[やること]
A. 異動・退職の挨拶メールについての文章を、2文で要約してください。
B. 異動・退職の挨拶メールについての文章で、メッセージの基本となる主な項目として挙げられているものをすべて書き出してください。
C. 異動・退職の挨拶メールについての文章を、最後の文の後から書き進めてください。

[抜粋]
しかし、ビジネスシーンでは別れ際こそ肝心です。実際、人付き合いが上手な人ほど、お別れの挨拶は決して手を抜かず、気持ちのいい印象を残します。

そこで、今回は、お世話になった方々へ、立つ鳥跡を濁さず、されど去ってからも連絡してもらえる異動・退職の挨拶メールについて考えてみましょう。

異動・退職の挨拶メールで伝えるべきこと

異動・退職の挨拶メールでのメッセージは、相手との関係性や親密さなどを考慮して作成する必要があります。人数が多い場合、部下や同僚には一斉メールでも良いですが、上司やお世話になった方、社外取引先には個別に送りましょう。

その際、テンプレートを作成して、相手によってアレンジをして書くと効率的です。基本となる主な項目は、①異動や退職の事実と日付、②日頃の感謝、③今後の抱負、④業務の引き継ぎ、⑤相手方の健闘を祈る言葉、⑥結びの言葉の6つとなります。

まずは、異動の際、社内で同僚や部下に送る基本文から見ていきましょう。

<異動メール 社内で同僚や部下に送る文例>
「皆様ご存じのように、人事の発令により◯月◯日づけで◯支社へ/○部に異動になりました。
これまで皆様には大変お世話になり、ありがとうございました。
この部署での○年間、皆様のサポートがあったからこそと本当に感謝しております。
今後は、新たな分野で/新天地で会社に貢献したいと思っております。

[記録データ]

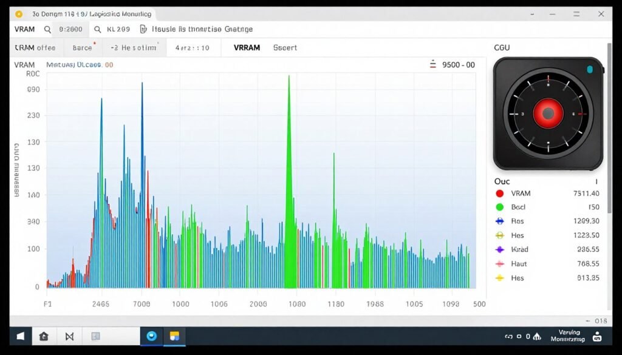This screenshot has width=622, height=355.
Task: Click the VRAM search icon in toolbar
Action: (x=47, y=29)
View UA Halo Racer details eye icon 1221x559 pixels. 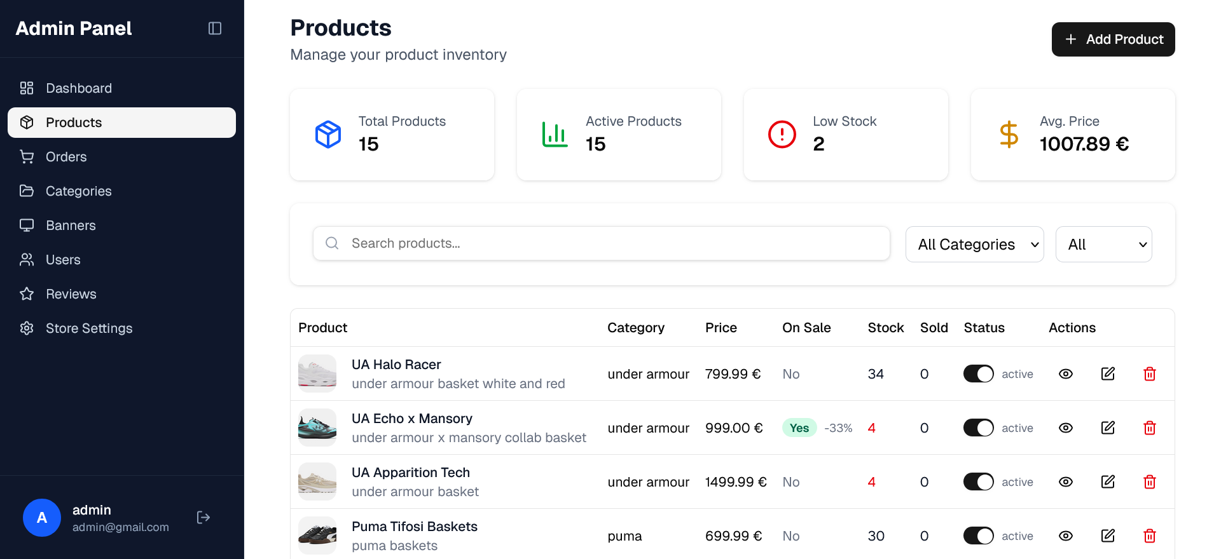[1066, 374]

[最終回答]
A. ビジネスでは別れ際こそ肝心であり、異動・退職の挨拶メールは相手との関係性や親密さを考えて作成し、上司やお世話になった方、社外取引先には個別に送るべきだとされている。テンプレートを作って相手に合わせてアレンジすると効率的で、基本となる項目は異動や退職の事実と日付、日頃の感謝、今後の抱負、業務の引き継ぎ、相手方の健闘を祈る言葉、結びの言葉の6つである。

B.
・異動や退職の事実と日付
・日頃の感謝
・今後の抱負
・業務の引き継ぎ
・相手方の健闘を祈る言葉
・結びの言葉

C.
なお、現在の案件等の引き継ぎにつきましては、○○が担当します。
後任○○連絡先×××
後任の○○さんへの引き継ぎには万全を期したいと思います。
今後の皆様のご健闘をお祈り申し上げます。
今後ともどうぞよろしくお願い致します」

これが基本のメールになります。ここから、送り先に合わせた心に残るメールにするようなアレンジ方法をお教えします。

親しい上司やお世話になった方へはエピソードを添える

特に親しい上司やお世話になった方には、仕事を通じて学んだことやその時のエピソードなどを具体的に伝えると、より感慨深いものになります。また、その時の自分の感情といった人間的な部分を加えるとさらに印象的です。

<アレンジ文例>
・○○さんの下で過ごした○年間、たくさんのことを学ばせていただきました。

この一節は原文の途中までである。